What are digital twins?

Digital twins are digital replicas of the physical world. They are created using data collected from the physical world in real time.

This can include data from traffic cameras, sensors in vehicles, roads or tracks, and real-time positioning data from satellites.

The digital twin rapidly analyses the real-world data to test and improve different scenarios. The digital twin then sends back its solution for an improved process to the physical world. This exchange happens almost instantly – in close to real time.

A practical example might be a digital twin automatically updating digital road signs with information on the shortest route out of a traffic jam, based on real-time traffic data in that location.

This ability to implement efficiency and performance enhancements almost instantly, through the two-way exchange of data between the physical and digital worlds, makes digital twinning an incredibly powerful technology across multiple sectors.

The National Digital Twin Programme (NDTP) is a UK government-led programme to grow national capability in digital twinning technologies and develop related standards, frameworks and tools.

Its definition of a Digital Twin describes a digital representation of a physical-world entity, environment or process that includes a two-way data  flow into and out of the physical world.

Digital twins are also able to predict what the associated physical-world entity would do, given a stimulus. And they provide a ‘level of prediction confidence’, including after integration with other digital twins.

Read the full digital twin definition here on the NDTP website.

The power of system-wide digital twinning

Digital twins are already being used to monitor, manage, predict and improve different aspects of transport, including traffic flows, vehicle maintenance and energy use.

But digital twins that span whole systems are still in the early stages of being developed.

TransiT sits at this juncture, where our research will demonstrate the transformative power of digital twinning to connect up and optimise the vast, complex and highly fragmented world of transport.

This means developing and integrating digital twins that don’t just analyse individual sectors, but also the connections between them – for example, the movement of freight and passengers between roads, rail, air and shipping.

Our digital twin ‘system of systems’ also needs to model human behaviour, vehicles, infrastructure and travel choices – and the unpredictability of how people and goods move around.

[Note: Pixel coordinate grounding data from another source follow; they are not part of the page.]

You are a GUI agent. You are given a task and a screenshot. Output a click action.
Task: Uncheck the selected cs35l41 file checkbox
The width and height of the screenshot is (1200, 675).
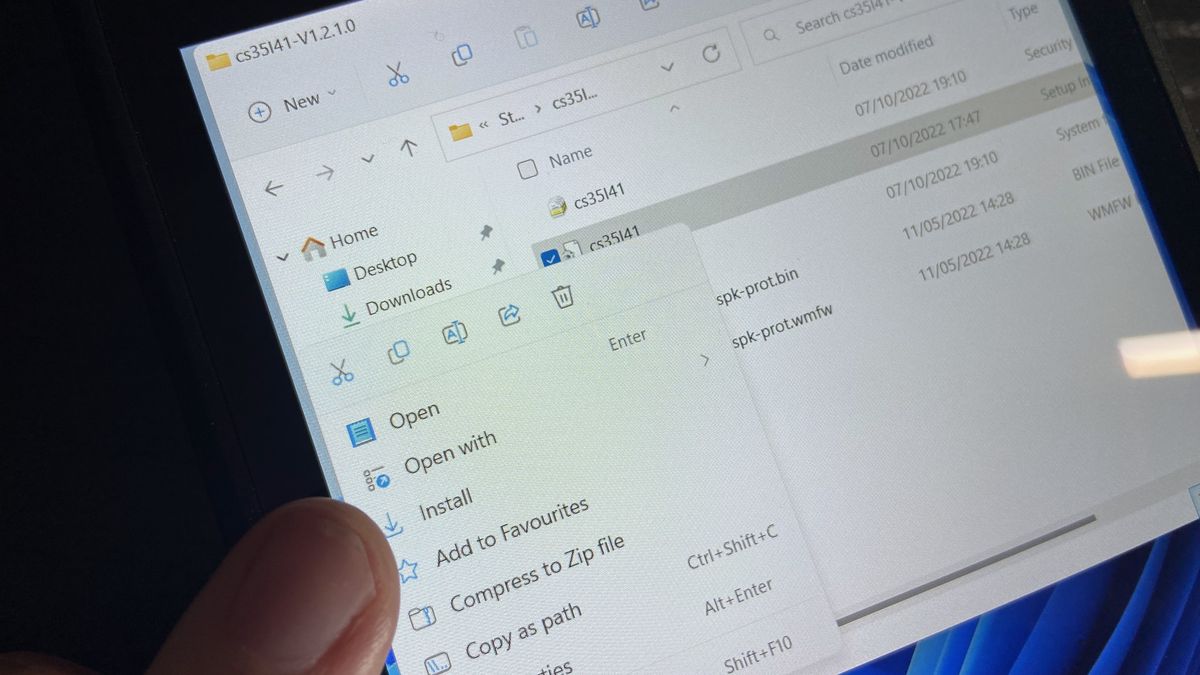[549, 259]
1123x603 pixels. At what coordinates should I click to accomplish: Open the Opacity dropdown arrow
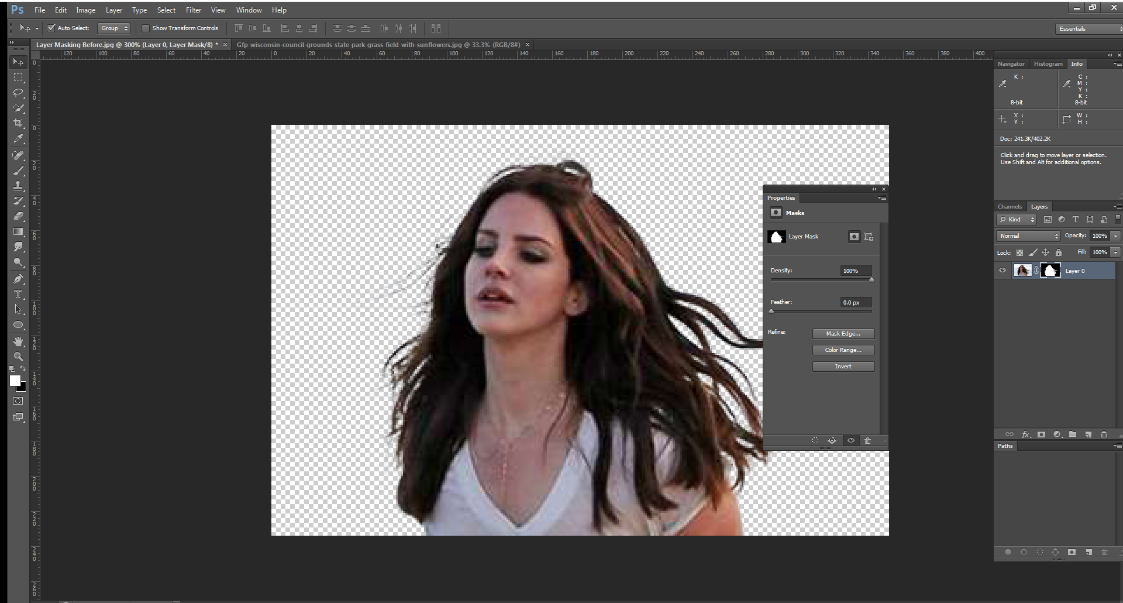1115,236
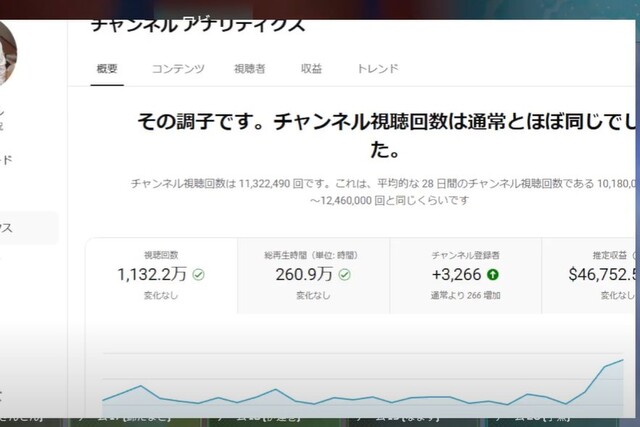Click the チャンネル アナリティクス page heading
640x427 pixels.
click(x=198, y=25)
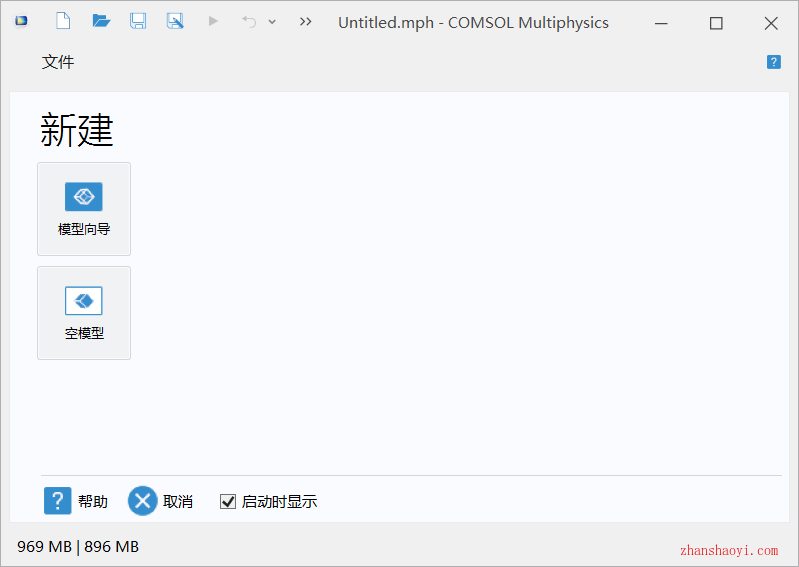Screen dimensions: 799x567
Task: Minimize the COMSOL window
Action: tap(661, 23)
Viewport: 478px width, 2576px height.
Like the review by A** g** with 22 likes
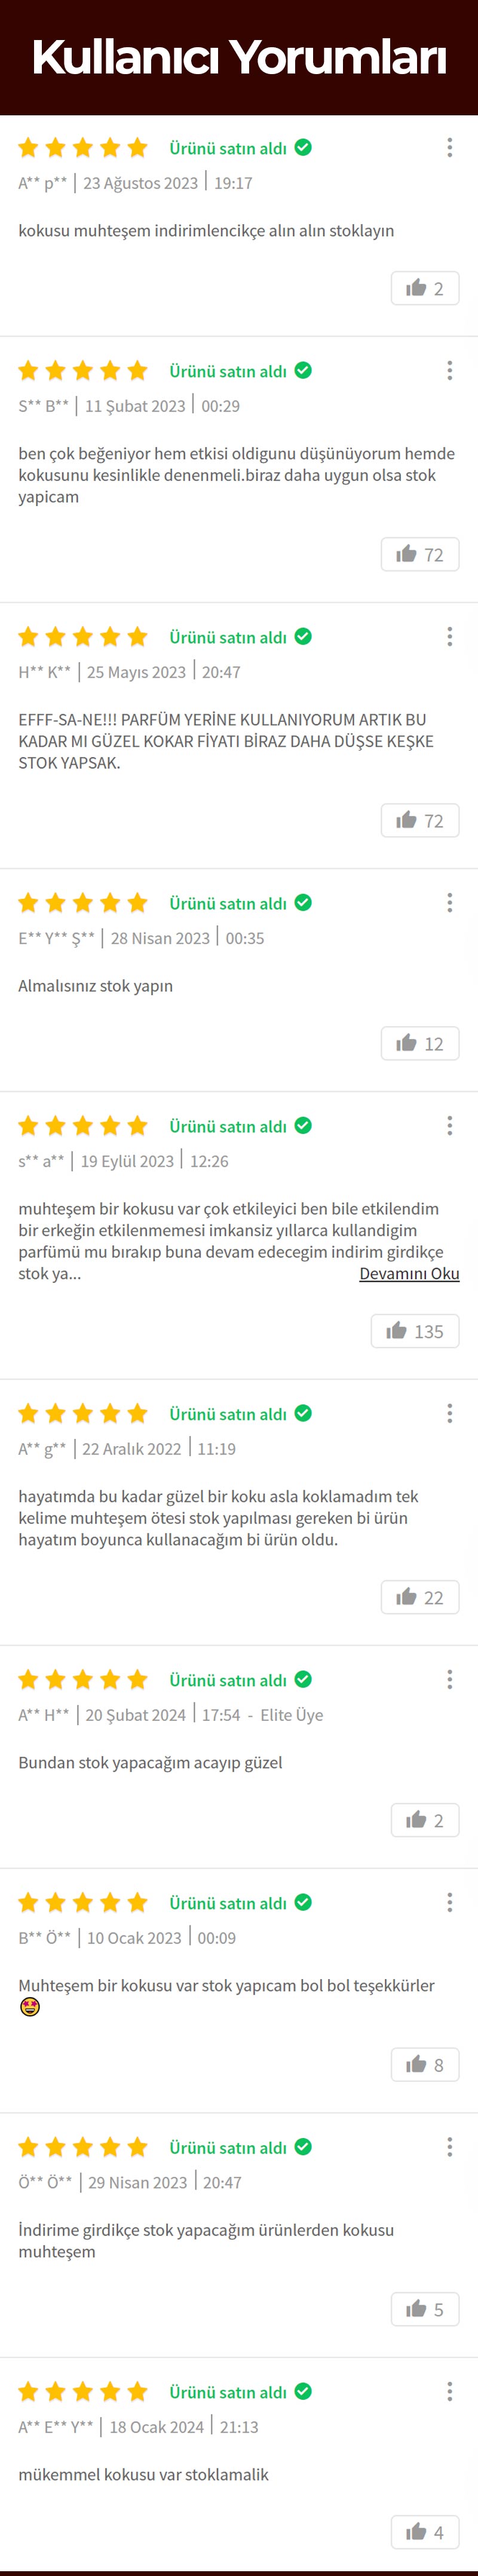(420, 1597)
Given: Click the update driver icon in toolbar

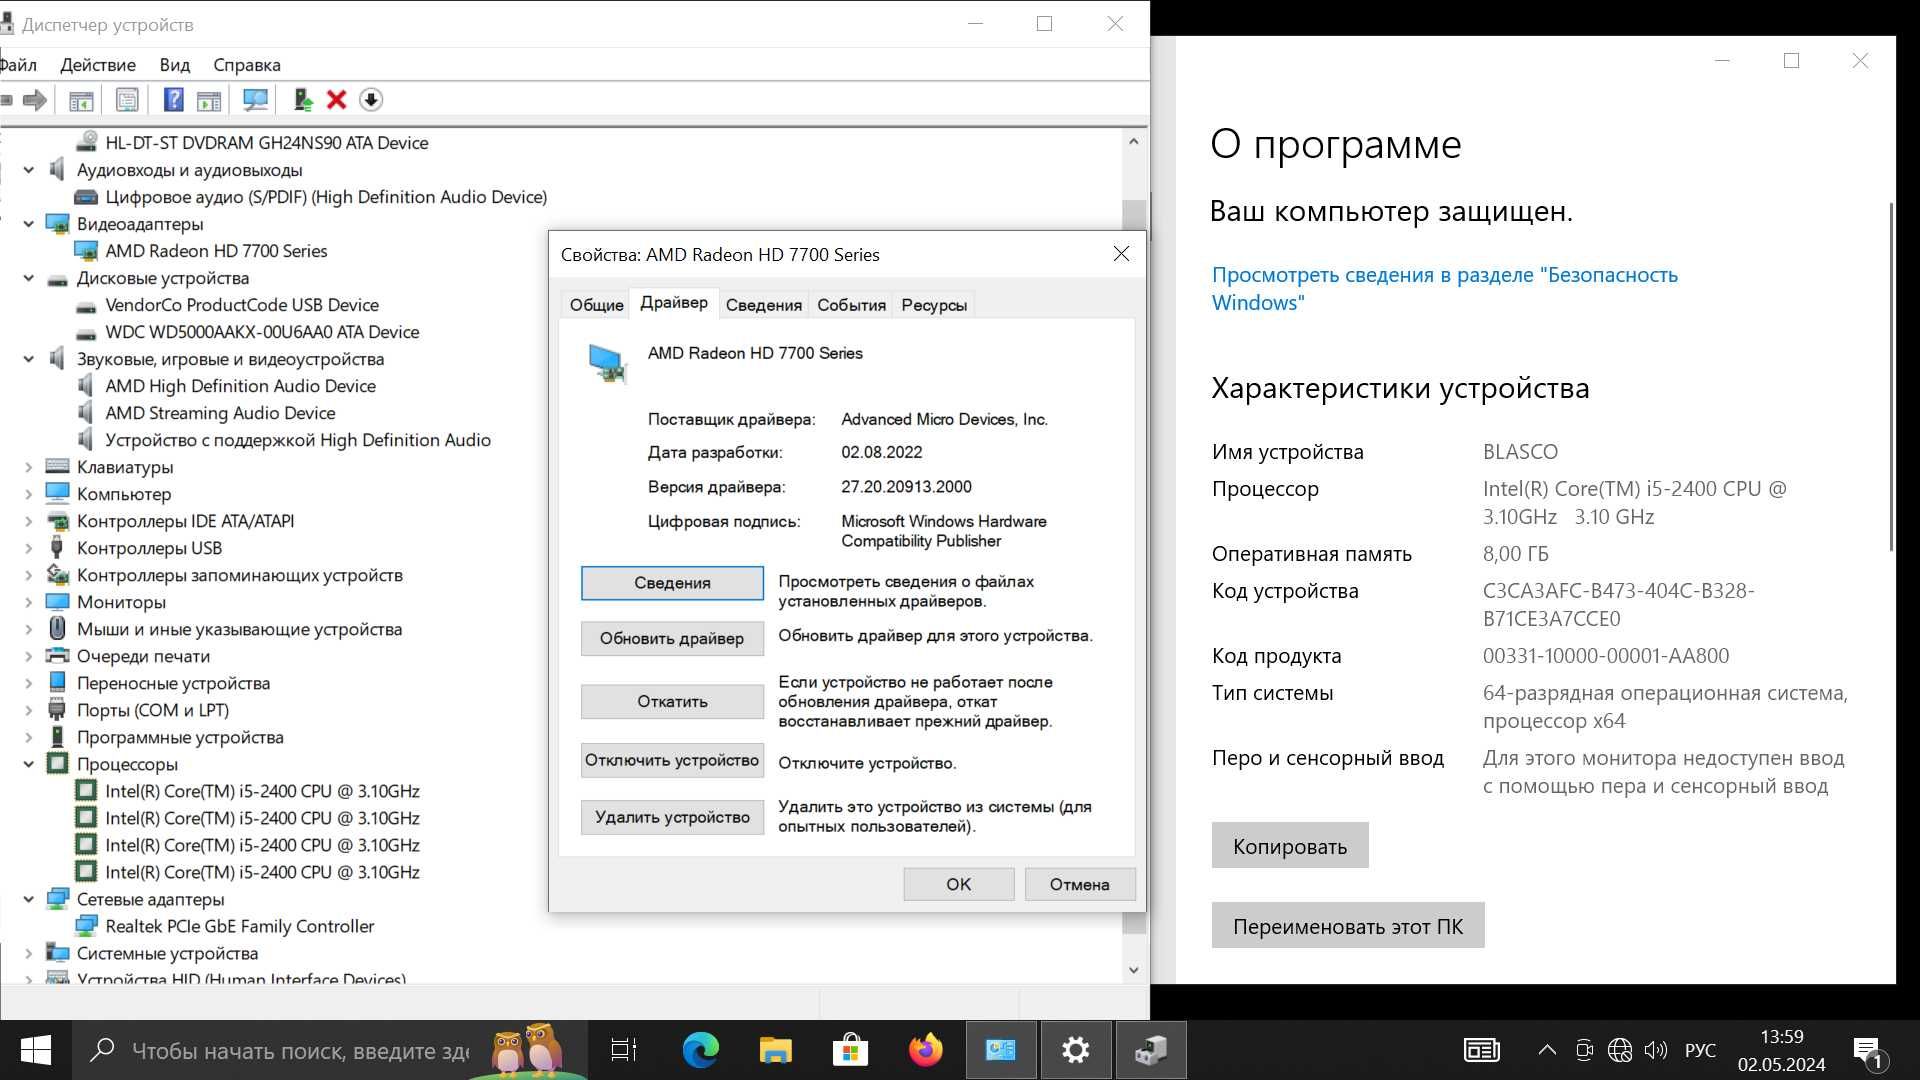Looking at the screenshot, I should 301,99.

To do this, we use a technology called agent-based modelling. This is a computer simulation technique that models how individual agents – people or things – interact with each other and their environment.

The need for speed

With global temperatures rapidly rising, we have run out of time to carry out real-world transport trials and learn from them. So, if the UK is to meet its carbon reduction commitments, we have to do our experiments digitally.

Digital twinning allows different transport configurations to be tested and developed much faster than real-world engineering projects, until the lowest cost pathway to net-zero carbon emissions is identified.

This minimises risk and cost for transport providers and investors. For example, logistics companies can use data from digital twinning to help them plan how to sustainably move freight in the future. This could include identifying the most sustainable routes, vehicle types, journey times, business models and collaborations.

Government policymakers can also use digital twinning to understand the impact of their policy decisions across a range of future scenarios.

Digital twinning can also help transport users, including passengers and commuters, make decisions about the most sustainable travel choices on a local, regional and national level.